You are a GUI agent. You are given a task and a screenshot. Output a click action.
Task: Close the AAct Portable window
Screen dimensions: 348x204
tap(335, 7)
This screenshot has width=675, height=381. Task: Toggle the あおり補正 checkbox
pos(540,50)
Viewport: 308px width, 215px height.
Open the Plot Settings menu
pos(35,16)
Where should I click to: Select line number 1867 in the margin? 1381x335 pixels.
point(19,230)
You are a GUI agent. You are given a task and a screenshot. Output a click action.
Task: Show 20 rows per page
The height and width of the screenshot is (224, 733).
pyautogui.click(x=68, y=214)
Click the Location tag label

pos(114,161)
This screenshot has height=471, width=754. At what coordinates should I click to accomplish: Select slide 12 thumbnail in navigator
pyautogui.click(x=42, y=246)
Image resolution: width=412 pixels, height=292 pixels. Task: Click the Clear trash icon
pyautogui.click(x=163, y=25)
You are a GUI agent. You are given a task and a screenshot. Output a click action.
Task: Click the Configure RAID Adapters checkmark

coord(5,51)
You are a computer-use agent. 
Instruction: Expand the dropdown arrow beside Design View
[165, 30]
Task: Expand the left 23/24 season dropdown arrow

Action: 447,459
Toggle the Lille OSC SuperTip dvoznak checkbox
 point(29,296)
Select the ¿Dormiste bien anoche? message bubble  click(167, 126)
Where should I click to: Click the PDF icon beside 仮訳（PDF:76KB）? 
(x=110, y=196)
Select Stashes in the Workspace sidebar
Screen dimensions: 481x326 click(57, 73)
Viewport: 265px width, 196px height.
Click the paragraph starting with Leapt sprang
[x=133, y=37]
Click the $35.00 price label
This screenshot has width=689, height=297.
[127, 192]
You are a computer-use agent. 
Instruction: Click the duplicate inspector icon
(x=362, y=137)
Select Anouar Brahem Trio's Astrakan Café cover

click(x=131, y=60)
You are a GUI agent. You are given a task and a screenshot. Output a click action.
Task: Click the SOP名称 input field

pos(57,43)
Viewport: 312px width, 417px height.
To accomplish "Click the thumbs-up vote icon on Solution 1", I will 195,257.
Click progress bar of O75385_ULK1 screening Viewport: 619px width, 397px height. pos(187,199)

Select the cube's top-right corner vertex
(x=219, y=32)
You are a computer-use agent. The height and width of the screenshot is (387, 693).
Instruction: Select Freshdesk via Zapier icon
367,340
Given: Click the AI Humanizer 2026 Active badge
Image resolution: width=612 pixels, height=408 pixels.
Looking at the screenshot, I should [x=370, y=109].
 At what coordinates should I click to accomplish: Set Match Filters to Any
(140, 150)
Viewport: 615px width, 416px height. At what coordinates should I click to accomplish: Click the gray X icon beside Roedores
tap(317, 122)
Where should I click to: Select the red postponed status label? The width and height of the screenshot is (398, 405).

- _EXERCISE INSTRUCTIONS_
Give every entry again, character for character.

- _WRITTEN SOLUTION_
You are a GUI agent. You are given a task and a screenshot. Output a click action.
Task: Close the AAct Portable window
Screen dimensions: 348x204
tap(335, 7)
This screenshot has width=675, height=381. Task: Toggle the あおり補正 checkbox
pos(540,50)
Viewport: 308px width, 215px height.
Open the Plot Settings menu
pos(35,16)
Where should I click to: Select line number 1867 in the margin? 1381x335 pixels.
point(19,230)
You are a GUI agent. You are given a task and a screenshot. Output a click action.
Task: Show 20 rows per page
The height and width of the screenshot is (224, 733).
pyautogui.click(x=68, y=214)
Click the Location tag label

pos(114,161)
This screenshot has height=471, width=754. At what coordinates should I click to accomplish: Select slide 12 thumbnail in navigator
pyautogui.click(x=42, y=246)
Image resolution: width=412 pixels, height=292 pixels. Task: Click the Clear trash icon
pyautogui.click(x=163, y=25)
You are a GUI agent. You are given a task and a screenshot. Output a click action.
Task: Click the Configure RAID Adapters checkmark

coord(5,51)
You are a computer-use agent. 
Instruction: Expand the dropdown arrow beside Design View
[165, 30]
Task: Expand the left 23/24 season dropdown arrow

Action: 447,459
Toggle the Lille OSC SuperTip dvoznak checkbox
 point(29,296)
Select the ¿Dormiste bien anoche? message bubble  click(167, 126)
Where should I click to: Click the PDF icon beside 仮訳（PDF:76KB）? 
(x=110, y=196)
Select Stashes in the Workspace sidebar
Screen dimensions: 481x326 click(57, 73)
Viewport: 265px width, 196px height.
Click the paragraph starting with Leapt sprang
[x=133, y=37]
Click the $35.00 price label
This screenshot has width=689, height=297.
[127, 192]
You are a computer-use agent. 
Instruction: Click the duplicate inspector icon
(x=362, y=137)
Select Anouar Brahem Trio's Astrakan Café cover

click(x=131, y=60)
You are a GUI agent. You are given a task and a screenshot. Output a click action.
Task: Click the SOP名称 input field

pos(57,43)
Viewport: 312px width, 417px height.
To accomplish "Click the thumbs-up vote icon on Solution 1", I will 195,257.
Click progress bar of O75385_ULK1 screening Viewport: 619px width, 397px height. pos(187,199)

Select the cube's top-right corner vertex
(x=219, y=32)
You are a computer-use agent. The height and width of the screenshot is (387, 693).
Instruction: Select Freshdesk via Zapier icon
367,340
Given: Click the AI Humanizer 2026 Active badge
Image resolution: width=612 pixels, height=408 pixels.
Looking at the screenshot, I should [x=370, y=109].
 At what coordinates should I click to accomplish: Set Match Filters to Any
(140, 150)
Viewport: 615px width, 416px height. At what coordinates should I click to accomplish: Click the gray X icon beside Roedores
tap(317, 122)
Where should I click to: Select the red postponed status label? The width and height of the screenshot is (398, 405).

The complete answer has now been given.